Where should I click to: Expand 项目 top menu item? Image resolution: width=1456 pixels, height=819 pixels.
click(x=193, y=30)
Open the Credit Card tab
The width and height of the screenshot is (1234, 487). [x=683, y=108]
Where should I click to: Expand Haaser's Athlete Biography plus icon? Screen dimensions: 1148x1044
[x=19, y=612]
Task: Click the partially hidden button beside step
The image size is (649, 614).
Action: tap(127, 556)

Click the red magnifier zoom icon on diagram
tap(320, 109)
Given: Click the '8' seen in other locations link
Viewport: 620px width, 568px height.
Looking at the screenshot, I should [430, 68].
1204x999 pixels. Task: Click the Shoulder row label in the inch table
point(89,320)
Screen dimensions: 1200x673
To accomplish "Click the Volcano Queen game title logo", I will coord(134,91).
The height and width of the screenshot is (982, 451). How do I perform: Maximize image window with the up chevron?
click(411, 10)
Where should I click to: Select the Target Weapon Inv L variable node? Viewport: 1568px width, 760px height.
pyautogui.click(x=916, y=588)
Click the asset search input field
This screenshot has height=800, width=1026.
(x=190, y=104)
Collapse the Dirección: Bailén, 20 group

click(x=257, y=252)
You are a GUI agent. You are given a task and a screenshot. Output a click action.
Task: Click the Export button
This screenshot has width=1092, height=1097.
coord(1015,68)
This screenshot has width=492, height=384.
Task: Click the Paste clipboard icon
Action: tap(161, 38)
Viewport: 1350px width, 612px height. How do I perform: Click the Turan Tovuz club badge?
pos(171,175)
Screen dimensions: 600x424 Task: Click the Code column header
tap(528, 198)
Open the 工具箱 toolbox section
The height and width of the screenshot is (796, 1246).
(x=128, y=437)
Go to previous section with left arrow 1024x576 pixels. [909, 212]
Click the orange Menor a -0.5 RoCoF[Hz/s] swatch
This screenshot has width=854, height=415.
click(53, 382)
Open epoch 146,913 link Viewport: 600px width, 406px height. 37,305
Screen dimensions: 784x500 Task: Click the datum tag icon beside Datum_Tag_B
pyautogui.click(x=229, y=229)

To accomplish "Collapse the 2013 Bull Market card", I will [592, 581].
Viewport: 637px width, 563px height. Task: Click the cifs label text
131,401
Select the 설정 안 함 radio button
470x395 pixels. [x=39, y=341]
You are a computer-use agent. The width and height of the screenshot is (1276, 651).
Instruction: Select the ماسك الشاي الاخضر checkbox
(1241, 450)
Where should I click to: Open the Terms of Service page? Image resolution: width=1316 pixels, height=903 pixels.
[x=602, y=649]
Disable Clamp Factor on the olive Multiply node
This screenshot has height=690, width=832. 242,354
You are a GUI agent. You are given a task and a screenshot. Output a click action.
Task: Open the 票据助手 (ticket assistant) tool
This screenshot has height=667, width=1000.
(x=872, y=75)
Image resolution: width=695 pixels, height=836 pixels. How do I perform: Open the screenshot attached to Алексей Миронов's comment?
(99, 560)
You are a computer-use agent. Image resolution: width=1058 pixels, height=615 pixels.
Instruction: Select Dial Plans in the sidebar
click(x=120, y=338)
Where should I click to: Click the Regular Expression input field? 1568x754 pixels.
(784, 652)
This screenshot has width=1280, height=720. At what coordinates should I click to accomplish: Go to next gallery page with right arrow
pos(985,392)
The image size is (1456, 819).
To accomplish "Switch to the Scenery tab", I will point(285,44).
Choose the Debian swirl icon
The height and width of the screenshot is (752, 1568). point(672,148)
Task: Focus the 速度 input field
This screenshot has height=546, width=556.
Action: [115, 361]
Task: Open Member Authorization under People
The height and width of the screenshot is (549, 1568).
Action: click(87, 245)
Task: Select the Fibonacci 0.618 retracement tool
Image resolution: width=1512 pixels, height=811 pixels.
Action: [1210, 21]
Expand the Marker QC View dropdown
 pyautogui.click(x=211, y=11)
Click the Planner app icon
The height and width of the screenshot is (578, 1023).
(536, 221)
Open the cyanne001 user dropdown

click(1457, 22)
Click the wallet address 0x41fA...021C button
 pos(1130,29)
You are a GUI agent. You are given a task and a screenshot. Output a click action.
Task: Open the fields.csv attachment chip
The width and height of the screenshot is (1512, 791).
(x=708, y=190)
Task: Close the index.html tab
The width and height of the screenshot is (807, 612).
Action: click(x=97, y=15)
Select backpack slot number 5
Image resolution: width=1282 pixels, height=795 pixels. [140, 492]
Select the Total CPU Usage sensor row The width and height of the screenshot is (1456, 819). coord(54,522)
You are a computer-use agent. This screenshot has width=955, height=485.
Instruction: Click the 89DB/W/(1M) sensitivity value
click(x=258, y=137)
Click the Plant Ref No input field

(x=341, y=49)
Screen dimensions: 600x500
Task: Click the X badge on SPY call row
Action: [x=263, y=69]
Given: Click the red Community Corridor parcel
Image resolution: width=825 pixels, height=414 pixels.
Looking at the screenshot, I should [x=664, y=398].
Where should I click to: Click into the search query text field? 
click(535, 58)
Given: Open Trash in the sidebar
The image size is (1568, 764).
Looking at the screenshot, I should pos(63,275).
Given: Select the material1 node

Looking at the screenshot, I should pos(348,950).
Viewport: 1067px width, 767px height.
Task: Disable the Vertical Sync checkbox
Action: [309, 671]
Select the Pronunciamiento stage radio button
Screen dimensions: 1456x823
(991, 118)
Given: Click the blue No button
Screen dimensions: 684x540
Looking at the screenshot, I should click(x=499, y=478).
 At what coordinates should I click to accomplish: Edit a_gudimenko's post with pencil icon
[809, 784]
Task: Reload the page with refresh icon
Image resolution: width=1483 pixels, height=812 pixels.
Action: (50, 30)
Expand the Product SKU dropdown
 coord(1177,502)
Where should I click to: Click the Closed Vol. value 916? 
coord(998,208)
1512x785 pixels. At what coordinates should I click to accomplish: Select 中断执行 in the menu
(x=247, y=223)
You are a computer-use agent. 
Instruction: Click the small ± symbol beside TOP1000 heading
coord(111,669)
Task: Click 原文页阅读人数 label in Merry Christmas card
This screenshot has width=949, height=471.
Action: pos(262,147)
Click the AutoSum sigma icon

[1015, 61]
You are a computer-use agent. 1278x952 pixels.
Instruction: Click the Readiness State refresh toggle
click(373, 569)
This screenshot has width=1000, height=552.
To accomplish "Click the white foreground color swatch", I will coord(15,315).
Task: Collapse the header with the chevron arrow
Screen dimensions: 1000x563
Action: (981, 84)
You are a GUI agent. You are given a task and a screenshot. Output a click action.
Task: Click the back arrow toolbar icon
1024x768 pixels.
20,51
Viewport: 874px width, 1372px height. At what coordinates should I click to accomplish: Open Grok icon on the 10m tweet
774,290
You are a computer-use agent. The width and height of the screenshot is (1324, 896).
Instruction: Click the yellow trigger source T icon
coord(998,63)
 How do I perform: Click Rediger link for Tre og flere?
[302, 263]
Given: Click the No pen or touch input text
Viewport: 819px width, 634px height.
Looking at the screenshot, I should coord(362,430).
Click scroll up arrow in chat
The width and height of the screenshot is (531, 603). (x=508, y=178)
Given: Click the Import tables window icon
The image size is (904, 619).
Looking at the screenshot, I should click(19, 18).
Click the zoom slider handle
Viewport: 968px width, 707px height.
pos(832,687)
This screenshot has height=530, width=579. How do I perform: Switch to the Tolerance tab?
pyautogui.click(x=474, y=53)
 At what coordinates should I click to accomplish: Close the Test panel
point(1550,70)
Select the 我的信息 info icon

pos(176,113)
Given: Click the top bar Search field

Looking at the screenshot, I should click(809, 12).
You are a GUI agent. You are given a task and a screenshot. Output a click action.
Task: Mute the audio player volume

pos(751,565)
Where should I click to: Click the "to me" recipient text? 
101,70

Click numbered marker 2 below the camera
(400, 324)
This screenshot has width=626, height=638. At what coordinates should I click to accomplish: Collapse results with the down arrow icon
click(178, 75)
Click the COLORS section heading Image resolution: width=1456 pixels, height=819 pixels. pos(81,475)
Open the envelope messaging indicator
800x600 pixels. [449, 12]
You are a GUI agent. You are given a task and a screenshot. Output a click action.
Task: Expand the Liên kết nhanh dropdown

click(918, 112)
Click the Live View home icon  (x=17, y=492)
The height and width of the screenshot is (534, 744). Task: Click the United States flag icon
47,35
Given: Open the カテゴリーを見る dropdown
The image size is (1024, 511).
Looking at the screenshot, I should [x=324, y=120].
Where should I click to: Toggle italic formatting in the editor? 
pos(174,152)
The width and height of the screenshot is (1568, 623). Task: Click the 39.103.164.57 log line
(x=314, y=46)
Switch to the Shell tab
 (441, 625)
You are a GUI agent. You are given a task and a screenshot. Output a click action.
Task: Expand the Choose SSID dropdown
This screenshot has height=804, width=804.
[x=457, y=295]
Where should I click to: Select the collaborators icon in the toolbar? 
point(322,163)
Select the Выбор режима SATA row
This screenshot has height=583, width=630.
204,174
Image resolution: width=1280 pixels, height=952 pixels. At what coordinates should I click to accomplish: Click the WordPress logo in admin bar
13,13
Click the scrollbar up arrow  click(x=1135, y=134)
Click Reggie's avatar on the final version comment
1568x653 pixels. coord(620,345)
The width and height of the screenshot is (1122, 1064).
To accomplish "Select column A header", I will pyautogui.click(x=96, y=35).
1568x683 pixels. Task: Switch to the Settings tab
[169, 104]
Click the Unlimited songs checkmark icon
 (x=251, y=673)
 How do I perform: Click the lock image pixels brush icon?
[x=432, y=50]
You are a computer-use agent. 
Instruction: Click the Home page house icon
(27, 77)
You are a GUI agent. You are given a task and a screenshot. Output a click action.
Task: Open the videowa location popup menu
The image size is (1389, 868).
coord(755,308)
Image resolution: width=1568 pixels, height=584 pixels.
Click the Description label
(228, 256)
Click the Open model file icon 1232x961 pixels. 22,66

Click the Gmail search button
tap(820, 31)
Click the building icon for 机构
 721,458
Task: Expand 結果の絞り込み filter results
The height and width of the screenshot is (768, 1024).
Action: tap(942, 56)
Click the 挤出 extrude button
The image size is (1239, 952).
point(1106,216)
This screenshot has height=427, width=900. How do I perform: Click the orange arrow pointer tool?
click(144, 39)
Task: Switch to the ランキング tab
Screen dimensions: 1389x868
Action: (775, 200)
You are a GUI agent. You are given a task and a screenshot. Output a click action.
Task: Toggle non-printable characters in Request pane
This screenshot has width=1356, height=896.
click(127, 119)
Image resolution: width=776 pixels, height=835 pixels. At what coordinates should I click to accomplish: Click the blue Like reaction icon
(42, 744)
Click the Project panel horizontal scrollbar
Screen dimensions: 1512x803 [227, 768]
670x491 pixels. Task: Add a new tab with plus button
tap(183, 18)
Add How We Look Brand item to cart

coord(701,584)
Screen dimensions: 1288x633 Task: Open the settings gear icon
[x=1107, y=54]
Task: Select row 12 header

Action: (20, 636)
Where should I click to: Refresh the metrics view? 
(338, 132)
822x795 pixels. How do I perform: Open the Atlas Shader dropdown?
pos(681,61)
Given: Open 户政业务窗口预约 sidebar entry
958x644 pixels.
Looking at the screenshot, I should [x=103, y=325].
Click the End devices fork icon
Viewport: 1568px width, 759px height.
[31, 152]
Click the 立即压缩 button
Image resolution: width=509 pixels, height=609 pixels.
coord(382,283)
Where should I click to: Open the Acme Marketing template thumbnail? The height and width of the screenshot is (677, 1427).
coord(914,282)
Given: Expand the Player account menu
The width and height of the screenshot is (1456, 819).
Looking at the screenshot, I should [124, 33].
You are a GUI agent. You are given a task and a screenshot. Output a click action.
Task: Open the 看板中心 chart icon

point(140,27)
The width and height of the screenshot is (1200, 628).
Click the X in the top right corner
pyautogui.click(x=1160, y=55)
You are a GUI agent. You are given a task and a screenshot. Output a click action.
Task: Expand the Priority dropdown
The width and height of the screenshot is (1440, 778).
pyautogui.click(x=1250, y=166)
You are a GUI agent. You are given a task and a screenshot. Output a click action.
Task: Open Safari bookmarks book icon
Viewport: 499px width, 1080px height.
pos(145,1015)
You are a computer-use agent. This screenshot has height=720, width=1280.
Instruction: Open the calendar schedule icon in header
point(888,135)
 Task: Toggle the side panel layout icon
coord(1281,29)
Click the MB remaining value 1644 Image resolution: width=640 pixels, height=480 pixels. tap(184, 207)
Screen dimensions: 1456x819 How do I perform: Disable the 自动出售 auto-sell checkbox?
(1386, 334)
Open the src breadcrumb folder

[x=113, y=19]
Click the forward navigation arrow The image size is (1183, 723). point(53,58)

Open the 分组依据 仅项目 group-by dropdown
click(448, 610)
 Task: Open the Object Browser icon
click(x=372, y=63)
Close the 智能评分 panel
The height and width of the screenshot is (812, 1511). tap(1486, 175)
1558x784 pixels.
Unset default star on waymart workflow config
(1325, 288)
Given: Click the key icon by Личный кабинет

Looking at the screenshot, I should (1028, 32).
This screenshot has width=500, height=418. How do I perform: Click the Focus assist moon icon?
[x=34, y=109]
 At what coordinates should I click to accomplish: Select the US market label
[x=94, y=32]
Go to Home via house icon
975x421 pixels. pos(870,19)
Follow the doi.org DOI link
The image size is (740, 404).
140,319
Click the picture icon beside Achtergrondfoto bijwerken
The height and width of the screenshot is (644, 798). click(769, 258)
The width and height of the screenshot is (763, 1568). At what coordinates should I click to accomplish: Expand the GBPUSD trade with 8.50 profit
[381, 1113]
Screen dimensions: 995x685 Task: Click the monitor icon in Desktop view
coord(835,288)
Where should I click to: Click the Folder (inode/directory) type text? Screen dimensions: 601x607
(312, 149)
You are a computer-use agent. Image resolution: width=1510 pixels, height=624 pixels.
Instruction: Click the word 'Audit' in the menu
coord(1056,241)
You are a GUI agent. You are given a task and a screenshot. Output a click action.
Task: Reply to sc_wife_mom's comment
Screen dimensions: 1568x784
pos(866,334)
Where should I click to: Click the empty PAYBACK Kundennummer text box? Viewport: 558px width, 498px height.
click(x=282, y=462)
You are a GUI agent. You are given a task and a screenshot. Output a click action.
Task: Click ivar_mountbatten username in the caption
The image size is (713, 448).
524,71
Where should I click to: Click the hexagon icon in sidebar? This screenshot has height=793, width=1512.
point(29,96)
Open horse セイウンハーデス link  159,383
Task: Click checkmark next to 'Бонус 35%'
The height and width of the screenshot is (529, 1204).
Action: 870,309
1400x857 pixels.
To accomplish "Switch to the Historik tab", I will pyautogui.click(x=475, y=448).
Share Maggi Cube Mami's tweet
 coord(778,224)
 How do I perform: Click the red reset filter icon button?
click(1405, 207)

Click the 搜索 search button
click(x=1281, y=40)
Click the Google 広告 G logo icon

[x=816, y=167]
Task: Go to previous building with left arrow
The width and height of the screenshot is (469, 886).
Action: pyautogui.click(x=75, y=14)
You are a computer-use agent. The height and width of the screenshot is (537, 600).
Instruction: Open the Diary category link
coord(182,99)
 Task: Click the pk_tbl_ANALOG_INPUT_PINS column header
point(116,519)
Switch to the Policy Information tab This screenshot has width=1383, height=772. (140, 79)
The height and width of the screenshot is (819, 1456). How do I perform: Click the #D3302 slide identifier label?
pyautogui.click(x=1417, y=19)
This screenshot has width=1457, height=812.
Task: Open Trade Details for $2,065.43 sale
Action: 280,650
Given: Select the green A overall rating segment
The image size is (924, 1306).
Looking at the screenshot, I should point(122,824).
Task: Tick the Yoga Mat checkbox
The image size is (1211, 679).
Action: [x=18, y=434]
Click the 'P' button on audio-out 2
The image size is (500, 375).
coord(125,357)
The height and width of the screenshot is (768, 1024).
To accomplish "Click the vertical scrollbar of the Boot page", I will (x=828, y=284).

———

**What is expected:** Format the data as a numbered list, starting with the line that contains "Task: Toggle the side panel layout icon" and continuing through the line that contains "[x=34, y=109]", with blank lines omitted.

**Worked solution:**
1.  Task: Toggle the side panel layout icon
2. coord(1281,29)
3. Click the MB remaining value 1644 Image resolution: width=640 pixels, height=480 pixels. tap(184, 207)
4. Screen dimensions: 1456x819 How do I perform: Disable the 自动出售 auto-sell checkbox?
5. (1386, 334)
6. Open the src breadcrumb folder
7. [x=113, y=19]
8. Click the forward navigation arrow The image size is (1183, 723). point(53,58)
9. Open the 分组依据 仅项目 group-by dropdown
10. click(448, 610)
11.  Task: Open the Object Browser icon
12. click(x=372, y=63)
13. Close the 智能评分 panel
14. The height and width of the screenshot is (812, 1511). tap(1486, 175)
15. 1558x784 pixels.
16. Unset default star on waymart workflow config
17. (1325, 288)
18. Given: Click the key icon by Личный кабинет
19. Looking at the screenshot, I should (1028, 32).
20. This screenshot has width=500, height=418. How do I perform: Click the Focus assist moon icon?
21. [x=34, y=109]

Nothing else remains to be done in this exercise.